What is needed:
Quote exactly the lines spanning from the top of the data below to the line that contains "Замхокима Чирчика попался", including both.

(Collected data entries)
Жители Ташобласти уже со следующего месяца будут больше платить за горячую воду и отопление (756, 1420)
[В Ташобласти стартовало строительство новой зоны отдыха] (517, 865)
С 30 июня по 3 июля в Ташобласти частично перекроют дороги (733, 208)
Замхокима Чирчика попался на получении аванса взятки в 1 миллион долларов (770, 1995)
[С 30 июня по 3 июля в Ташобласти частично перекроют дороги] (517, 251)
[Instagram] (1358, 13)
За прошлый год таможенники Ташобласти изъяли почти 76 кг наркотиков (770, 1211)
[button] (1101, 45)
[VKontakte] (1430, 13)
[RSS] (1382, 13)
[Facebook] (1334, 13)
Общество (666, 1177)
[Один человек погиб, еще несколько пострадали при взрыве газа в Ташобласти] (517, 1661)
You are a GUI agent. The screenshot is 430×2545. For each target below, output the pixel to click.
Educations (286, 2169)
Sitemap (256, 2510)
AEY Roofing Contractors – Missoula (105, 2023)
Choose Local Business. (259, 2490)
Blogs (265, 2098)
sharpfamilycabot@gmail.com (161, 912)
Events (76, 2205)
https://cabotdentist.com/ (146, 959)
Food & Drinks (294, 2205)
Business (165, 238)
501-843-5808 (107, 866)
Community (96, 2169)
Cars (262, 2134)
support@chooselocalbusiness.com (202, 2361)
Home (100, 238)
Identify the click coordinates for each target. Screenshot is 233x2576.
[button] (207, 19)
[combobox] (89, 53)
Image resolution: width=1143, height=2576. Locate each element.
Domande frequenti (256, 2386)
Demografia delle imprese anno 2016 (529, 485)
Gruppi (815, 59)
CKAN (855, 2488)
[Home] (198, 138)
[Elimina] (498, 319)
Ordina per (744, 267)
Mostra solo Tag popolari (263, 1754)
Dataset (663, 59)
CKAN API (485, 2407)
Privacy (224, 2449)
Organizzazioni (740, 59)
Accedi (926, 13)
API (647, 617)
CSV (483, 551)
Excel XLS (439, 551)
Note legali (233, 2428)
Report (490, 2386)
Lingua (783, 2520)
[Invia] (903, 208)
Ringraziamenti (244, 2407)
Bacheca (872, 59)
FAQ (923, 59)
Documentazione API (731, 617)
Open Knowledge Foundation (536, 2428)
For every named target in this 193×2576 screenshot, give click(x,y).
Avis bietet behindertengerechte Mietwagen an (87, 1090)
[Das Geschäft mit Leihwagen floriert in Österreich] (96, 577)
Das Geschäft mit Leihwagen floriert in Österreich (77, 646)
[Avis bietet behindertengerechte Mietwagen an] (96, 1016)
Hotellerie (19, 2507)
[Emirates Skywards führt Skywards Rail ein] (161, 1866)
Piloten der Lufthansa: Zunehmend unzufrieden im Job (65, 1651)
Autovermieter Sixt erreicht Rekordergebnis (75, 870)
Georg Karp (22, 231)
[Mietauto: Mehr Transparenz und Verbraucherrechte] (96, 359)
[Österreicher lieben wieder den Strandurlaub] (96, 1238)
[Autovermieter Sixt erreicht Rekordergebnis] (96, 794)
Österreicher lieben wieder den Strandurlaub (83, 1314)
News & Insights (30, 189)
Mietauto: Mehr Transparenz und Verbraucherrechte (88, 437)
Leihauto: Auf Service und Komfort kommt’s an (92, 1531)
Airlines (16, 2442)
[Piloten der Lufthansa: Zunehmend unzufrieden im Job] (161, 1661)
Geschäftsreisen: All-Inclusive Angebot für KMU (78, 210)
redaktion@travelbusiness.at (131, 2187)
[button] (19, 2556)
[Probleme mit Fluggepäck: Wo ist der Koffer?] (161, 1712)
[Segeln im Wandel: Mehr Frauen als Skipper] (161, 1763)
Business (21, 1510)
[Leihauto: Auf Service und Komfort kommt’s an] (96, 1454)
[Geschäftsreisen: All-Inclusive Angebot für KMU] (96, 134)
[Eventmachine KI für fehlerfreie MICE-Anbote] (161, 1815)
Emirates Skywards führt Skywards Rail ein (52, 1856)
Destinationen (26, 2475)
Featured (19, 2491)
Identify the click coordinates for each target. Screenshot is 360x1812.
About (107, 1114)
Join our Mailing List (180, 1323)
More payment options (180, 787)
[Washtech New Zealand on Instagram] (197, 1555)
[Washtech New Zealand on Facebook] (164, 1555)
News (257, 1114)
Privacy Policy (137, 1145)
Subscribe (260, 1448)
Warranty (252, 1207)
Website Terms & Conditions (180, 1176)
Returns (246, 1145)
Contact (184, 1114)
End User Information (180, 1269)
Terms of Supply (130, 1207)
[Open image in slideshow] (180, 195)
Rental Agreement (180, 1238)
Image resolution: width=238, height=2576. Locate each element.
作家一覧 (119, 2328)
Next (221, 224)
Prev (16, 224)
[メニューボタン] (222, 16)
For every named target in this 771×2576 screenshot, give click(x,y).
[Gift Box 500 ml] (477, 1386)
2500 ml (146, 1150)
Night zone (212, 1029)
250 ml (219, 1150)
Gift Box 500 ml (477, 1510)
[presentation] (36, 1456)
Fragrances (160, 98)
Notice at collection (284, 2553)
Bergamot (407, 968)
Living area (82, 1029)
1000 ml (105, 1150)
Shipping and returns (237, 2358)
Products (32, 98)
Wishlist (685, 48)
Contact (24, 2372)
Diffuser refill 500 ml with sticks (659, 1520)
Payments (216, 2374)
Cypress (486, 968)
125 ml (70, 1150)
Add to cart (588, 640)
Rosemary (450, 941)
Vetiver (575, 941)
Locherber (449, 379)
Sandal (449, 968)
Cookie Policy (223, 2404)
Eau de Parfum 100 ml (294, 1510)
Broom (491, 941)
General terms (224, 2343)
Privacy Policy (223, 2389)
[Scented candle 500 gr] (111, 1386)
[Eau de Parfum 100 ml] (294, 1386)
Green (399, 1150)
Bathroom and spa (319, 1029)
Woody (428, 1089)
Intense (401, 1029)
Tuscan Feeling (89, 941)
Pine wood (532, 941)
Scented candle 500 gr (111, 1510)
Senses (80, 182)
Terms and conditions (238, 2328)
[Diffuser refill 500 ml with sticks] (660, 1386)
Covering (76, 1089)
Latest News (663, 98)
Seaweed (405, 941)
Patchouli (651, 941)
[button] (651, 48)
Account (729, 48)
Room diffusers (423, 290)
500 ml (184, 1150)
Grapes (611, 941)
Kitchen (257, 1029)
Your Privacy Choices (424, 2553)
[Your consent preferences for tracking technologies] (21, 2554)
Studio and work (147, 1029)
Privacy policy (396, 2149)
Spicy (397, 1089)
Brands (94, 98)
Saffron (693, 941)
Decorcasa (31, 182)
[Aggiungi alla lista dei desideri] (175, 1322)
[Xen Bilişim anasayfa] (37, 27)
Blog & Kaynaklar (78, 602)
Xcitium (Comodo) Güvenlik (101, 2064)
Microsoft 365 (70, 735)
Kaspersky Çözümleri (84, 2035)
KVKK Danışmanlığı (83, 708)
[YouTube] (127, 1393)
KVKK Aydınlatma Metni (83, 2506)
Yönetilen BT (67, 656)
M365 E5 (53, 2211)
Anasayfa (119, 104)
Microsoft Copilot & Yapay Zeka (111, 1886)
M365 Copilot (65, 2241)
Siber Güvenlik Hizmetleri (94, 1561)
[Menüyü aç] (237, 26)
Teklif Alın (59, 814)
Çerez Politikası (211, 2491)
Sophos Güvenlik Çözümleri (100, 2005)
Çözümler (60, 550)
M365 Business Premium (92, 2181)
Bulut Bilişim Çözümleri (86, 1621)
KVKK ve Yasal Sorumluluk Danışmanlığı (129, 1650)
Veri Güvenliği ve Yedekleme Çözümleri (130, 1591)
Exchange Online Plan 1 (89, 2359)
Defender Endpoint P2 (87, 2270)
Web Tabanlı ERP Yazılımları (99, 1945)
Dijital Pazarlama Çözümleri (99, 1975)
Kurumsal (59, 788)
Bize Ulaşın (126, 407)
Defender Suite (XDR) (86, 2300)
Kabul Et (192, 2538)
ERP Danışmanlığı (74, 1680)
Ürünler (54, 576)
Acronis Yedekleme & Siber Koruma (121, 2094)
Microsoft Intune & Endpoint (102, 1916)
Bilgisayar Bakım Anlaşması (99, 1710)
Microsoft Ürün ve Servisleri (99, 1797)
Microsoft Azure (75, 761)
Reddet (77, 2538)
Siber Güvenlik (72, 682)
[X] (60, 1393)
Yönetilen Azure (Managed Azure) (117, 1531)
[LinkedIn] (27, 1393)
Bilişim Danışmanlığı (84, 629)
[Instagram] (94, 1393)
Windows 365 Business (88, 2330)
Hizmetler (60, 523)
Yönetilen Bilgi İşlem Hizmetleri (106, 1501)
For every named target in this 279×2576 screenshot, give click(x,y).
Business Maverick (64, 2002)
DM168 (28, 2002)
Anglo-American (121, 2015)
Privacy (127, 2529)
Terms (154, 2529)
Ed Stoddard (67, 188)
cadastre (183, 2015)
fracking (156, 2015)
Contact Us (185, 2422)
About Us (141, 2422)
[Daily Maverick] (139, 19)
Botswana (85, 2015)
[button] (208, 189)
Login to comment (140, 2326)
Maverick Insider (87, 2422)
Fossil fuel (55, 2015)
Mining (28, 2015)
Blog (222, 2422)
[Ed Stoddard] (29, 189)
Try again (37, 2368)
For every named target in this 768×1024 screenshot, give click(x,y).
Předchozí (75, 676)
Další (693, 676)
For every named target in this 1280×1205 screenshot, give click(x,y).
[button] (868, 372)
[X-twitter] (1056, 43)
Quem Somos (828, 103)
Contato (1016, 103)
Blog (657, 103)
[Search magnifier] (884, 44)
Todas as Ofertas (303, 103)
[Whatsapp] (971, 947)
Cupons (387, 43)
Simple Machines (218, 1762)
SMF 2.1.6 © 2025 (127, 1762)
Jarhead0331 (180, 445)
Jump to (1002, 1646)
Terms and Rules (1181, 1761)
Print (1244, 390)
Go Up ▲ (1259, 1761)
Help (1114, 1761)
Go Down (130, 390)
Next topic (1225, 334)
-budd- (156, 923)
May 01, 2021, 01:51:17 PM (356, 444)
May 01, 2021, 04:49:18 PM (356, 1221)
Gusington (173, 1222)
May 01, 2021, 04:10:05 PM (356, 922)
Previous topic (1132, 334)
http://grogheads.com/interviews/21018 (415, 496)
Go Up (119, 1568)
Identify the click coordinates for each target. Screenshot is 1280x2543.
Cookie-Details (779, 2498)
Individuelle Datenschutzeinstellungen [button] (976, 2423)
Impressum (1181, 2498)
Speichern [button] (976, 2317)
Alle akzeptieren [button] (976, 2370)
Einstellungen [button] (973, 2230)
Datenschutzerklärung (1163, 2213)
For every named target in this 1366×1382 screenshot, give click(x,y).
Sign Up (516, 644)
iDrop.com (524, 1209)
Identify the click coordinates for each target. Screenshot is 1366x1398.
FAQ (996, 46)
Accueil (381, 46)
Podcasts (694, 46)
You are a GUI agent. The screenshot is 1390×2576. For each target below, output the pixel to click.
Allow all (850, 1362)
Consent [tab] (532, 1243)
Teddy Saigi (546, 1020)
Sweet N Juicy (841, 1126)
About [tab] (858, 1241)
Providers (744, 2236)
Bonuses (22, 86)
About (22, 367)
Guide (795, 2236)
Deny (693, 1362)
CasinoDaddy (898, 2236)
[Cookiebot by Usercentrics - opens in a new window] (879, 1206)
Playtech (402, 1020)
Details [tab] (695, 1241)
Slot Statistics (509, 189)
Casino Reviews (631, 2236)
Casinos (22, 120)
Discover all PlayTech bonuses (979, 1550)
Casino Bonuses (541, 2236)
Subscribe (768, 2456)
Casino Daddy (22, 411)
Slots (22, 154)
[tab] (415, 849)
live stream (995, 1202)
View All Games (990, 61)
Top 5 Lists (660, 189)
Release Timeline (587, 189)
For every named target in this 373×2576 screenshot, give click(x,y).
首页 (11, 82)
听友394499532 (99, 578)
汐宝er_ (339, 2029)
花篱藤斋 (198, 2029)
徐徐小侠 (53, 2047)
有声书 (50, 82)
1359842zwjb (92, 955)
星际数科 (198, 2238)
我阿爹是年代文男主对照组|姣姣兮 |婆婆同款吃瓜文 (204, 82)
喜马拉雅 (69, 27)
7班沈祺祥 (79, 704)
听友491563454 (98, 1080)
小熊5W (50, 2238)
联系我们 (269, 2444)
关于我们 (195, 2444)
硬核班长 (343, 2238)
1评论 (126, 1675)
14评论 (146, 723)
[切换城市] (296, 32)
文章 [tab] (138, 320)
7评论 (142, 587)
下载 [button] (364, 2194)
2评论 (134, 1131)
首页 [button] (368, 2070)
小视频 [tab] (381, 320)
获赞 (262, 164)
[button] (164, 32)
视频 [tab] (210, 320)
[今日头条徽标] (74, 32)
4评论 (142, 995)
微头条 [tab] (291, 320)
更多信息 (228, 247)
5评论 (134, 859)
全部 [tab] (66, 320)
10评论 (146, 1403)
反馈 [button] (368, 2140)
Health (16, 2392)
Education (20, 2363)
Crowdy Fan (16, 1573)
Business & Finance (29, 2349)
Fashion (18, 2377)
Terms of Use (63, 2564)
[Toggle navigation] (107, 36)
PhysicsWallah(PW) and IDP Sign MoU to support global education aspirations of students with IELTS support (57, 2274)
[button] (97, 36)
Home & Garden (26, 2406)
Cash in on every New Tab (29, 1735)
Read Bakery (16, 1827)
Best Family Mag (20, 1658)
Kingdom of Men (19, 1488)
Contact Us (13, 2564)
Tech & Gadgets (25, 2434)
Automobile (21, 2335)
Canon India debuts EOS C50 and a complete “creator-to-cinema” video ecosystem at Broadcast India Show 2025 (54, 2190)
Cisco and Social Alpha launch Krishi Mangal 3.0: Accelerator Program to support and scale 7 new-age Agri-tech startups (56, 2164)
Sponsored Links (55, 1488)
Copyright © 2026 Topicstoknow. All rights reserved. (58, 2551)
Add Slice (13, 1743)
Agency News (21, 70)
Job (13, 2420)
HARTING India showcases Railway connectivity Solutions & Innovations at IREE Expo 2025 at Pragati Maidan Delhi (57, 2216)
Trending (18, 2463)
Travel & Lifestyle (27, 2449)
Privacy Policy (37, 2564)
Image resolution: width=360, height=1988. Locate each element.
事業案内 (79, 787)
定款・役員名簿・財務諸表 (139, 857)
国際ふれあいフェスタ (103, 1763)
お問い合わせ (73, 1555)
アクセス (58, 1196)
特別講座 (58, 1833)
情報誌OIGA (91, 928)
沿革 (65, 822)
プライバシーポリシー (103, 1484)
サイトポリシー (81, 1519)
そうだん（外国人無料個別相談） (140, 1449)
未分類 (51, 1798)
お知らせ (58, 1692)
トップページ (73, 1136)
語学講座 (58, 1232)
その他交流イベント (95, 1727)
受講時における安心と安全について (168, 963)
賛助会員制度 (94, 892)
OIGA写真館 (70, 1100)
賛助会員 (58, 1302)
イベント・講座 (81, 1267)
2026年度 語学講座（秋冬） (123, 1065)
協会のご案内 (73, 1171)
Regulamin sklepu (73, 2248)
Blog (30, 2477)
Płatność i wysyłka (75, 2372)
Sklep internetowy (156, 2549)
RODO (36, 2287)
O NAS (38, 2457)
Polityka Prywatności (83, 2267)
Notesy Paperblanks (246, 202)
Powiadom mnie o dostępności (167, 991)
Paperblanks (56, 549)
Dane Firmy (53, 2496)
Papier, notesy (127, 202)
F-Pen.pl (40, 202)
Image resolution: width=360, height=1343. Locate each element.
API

Solved problem:
Жители Ташобласти уже со следующего месяца будут больше платить за горячую воду и отопление (756, 1420)
[В Ташобласти стартовало строительство новой зоны отдыха] (517, 865)
С 30 июня по 3 июля в Ташобласти частично перекроют дороги (733, 208)
Замхокима Чирчика попался на получении аванса взятки в 1 миллион долларов (770, 1995)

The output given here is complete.